El penúltimo raulista vivo

Dejemos que Italia se acostumbre a las vuvuzelas

Nada nuevo bajo el sol. Un Mundial es una carrera de fondo, quien quiera ganar el campeonato deberá permanecer en Sudáfrica un mes y, aún así, tendemos a sacar conclusiones demasiado rápidas y aceleradas. Alemania no es favorita porque el otro día goleara a una Cenicienta sino porque cuenta con una experiencia ganadora (la perdedora está al alcance de cualquiera) contrastada y suele presentar siempre equipos competitivos. No sucede lo mismo sin embargo con Holanda, que al parecer ya ni siquiera es capaz de jugar bien, o Inglaterra.
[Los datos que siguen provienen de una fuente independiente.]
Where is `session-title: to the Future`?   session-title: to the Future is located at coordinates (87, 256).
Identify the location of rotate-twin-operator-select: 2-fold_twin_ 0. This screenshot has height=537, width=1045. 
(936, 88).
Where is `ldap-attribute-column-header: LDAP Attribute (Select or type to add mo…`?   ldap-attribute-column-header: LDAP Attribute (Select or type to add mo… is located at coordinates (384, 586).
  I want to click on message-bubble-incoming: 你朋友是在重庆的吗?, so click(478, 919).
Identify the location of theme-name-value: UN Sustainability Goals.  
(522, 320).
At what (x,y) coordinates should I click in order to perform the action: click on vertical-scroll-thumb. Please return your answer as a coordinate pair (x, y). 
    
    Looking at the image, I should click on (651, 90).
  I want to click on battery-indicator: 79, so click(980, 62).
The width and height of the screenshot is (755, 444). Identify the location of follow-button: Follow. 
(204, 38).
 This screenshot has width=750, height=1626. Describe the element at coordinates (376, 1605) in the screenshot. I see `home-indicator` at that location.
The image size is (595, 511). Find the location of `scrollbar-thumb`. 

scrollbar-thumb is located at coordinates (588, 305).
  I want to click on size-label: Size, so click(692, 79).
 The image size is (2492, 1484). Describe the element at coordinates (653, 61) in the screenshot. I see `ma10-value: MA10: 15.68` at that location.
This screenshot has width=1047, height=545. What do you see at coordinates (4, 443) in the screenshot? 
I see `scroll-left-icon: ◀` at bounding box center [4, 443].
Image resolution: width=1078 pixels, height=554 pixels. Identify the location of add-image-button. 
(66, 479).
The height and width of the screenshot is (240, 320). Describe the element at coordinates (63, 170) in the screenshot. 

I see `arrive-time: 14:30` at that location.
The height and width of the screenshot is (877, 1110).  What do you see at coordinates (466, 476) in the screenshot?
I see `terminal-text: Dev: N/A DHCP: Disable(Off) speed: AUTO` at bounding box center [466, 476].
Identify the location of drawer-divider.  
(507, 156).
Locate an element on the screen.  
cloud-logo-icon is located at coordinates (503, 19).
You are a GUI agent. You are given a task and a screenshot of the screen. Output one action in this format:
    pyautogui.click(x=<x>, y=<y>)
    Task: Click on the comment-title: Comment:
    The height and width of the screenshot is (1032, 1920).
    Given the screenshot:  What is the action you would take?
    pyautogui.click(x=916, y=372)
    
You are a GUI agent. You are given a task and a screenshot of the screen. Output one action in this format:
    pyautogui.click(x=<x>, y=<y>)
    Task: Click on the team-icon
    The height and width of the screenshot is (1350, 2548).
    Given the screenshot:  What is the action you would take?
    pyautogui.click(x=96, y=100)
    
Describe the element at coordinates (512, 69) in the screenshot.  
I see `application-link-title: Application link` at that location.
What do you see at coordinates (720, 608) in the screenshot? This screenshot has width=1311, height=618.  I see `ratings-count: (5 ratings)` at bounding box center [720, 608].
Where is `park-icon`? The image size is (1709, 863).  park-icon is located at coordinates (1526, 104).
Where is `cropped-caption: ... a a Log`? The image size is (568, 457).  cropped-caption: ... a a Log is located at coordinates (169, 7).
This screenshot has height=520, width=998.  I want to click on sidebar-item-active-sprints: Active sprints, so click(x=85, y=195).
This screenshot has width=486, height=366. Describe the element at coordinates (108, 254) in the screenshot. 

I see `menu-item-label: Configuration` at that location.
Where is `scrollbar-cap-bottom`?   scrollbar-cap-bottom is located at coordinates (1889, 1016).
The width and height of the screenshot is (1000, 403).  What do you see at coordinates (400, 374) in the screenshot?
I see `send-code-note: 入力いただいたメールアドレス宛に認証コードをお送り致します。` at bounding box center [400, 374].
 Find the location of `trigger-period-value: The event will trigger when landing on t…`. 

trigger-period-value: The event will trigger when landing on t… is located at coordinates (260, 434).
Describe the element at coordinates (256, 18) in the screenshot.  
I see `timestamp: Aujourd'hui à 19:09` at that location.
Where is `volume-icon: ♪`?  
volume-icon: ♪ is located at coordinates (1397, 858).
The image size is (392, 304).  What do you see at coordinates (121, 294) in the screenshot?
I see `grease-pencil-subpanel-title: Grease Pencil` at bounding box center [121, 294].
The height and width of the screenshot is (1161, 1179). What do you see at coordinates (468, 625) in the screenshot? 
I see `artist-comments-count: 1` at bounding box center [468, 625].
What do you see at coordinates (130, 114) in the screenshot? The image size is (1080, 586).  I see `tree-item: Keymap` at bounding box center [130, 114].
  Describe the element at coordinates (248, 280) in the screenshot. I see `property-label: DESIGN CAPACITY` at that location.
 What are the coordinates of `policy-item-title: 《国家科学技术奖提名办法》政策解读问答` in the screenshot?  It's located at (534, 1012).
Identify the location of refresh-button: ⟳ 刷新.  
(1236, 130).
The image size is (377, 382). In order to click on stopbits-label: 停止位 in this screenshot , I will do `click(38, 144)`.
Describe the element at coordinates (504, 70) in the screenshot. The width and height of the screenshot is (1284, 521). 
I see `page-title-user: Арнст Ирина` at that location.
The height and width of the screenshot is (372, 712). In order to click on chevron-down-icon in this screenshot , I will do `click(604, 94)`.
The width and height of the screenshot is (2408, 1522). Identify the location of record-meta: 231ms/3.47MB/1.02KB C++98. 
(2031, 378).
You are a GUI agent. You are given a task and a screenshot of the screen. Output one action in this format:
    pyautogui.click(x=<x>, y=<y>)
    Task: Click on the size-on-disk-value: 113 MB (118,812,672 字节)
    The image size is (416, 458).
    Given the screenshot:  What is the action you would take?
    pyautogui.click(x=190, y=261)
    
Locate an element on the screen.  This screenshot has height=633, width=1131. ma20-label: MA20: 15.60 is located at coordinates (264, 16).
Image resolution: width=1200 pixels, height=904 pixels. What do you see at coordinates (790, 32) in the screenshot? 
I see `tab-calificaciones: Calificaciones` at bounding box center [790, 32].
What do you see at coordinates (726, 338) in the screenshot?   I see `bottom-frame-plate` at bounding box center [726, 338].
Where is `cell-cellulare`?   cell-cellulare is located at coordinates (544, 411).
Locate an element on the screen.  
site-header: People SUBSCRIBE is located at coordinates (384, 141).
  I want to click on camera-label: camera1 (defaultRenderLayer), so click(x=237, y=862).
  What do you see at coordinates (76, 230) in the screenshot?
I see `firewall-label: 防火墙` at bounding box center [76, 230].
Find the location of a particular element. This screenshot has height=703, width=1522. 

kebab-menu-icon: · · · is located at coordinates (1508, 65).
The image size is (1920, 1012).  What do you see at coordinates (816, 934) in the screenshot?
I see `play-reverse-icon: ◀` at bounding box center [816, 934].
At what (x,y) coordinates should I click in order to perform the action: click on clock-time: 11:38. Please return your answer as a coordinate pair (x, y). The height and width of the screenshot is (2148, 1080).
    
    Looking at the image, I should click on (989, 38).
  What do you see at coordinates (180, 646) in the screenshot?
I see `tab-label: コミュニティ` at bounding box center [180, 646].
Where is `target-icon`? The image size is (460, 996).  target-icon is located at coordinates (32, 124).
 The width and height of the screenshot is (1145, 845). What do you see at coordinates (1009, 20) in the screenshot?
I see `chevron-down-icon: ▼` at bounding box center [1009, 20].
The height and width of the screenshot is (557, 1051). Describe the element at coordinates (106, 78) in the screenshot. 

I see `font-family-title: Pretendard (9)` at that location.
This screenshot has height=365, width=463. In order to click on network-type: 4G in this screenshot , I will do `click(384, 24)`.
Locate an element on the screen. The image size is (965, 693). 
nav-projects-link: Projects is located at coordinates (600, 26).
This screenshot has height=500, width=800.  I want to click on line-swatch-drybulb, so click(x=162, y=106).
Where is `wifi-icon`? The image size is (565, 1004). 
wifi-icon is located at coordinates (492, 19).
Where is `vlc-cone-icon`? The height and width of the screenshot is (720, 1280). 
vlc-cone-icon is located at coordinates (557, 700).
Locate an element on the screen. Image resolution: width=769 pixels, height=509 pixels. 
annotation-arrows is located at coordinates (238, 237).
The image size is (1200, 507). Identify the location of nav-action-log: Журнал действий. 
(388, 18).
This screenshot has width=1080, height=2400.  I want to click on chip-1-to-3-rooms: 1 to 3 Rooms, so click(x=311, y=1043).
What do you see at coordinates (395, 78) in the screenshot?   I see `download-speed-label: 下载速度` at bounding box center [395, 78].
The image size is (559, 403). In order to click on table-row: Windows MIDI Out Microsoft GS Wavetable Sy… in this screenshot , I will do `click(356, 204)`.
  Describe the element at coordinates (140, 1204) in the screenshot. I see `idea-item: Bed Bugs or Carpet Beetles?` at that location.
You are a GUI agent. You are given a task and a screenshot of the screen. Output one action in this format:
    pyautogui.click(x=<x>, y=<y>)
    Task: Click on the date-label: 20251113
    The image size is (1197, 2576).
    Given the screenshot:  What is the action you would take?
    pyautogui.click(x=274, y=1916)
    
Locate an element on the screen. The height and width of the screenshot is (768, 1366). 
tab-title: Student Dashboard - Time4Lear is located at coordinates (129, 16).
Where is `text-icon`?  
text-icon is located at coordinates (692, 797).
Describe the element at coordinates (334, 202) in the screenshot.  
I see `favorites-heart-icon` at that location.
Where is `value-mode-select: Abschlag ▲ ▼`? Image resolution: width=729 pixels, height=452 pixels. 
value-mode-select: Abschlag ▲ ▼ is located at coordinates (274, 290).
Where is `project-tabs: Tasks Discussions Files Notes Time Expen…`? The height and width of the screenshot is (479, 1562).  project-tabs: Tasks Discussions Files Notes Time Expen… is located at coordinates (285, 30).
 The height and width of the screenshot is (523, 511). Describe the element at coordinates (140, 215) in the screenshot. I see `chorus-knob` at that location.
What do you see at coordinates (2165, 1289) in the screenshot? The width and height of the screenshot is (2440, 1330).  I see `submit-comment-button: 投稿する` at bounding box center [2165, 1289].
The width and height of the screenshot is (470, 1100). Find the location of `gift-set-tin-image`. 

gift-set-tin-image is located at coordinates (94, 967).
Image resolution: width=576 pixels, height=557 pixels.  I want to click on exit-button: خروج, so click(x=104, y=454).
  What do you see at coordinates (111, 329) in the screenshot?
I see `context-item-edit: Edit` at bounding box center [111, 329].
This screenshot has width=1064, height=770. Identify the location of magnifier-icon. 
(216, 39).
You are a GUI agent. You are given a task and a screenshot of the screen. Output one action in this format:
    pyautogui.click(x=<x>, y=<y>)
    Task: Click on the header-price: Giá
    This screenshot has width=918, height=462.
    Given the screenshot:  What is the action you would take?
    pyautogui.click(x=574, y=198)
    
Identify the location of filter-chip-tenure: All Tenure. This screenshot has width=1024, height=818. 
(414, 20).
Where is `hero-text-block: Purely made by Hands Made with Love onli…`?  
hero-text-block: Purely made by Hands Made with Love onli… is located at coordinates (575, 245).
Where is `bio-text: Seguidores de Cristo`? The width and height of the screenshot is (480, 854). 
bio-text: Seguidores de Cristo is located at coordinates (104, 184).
El fútbol holandés es prestigiosísimo porque alcanzó las finales del 74 y del 78, perdiendo ambas por cierto ante los anfitriones, pero en realidad exhibe un bagaje paupérrimo: una Eurocopa, con un equipazo de ensueño liderado por Van Basten, Gullit, Koeman, Rijkaard, Van Breukelen y compañía, y se acabó. Por otro lado, Inglaterra sigue viviendo de las rentas de la ilustre generación de los Charlton, Moore o Banks porque en realidad lleva veinte años viéndolas venir.

Independientemente del estado de forma en que lleguen, la calidad de sus jugadores o la táctica empleada, Brasil, Alemania, Argentina e Italia se han ganado con creces el derecho a ser siempre favoritas. Sobre todo Italia. Italia por encima de todas. Fabio Cannavaro decía el otro día que estaba confiado pero que no sabía por qué. Yo sí sé por qué. Y él también lo sabe por supuesto. Italianos y argentinos tienen más claro que nadie -incluso más que Brasil y Alemania- que un Mundial no se gana el primer día sino el último, y que para llegar vivos al último día de competición se debe leer poca prensa, hacer piña y no jugar mirando de reojo hacia la grada. Italia maneja como nadie el "tempo" del Mundial. Pongamos por caso el ejemplo más claro que hay, el del Mundial disputado en España; Italia empató con Polonia, Perú y Camerún en la primera fase, y si se clasificó para la segunda fue sólo porque la diferencia de goles (2 a favor y 2 en contra de Italia y 1 a favor y 1 en contra de Camerún) acabó dándoles el pase.

Italia, que podía haber caído eliminada perfectamente en la primera fase y que se clasificó por los pelos, fue de menos a más y ganó a Argentina y Brasil en la segunda, Polonia en semifinales y Alemania en la gran final. La alineación que Bearzot sacó al césped del estadio Santiago Bernabéu aquel 11 de julio de 1982 (pronto se cumplirán 28 años) es probablemente la mejor de toda la historia del fútbol transalpino: Zoff, Gentile, Scirea, Collovati, Bergomi, Cabrini, Oriali, Tardelli, Conti, Graziani y Rossi, el gran Paolo Rossi. Por supuesto que la Alemania de Kaltz, Stielike, Breitner, Rummenigge, Briegel, Littbarski y Fischer era esa noche la gran favorita, y naturalmente que Italia desarboló de principio a fin al equipo de Derwall en un partido inolvidable. Yo estuve allí con mi padre. Dejemos madurar el Mundial. Dejemos a los chicos de Lippi que se acostumbren a las vuvuzelas. Al fin y al cabo son italianos y, como dijo una vez Claudio Ranieri, detestan el fútbol. Y eso que han ganado cuatro Mundiales.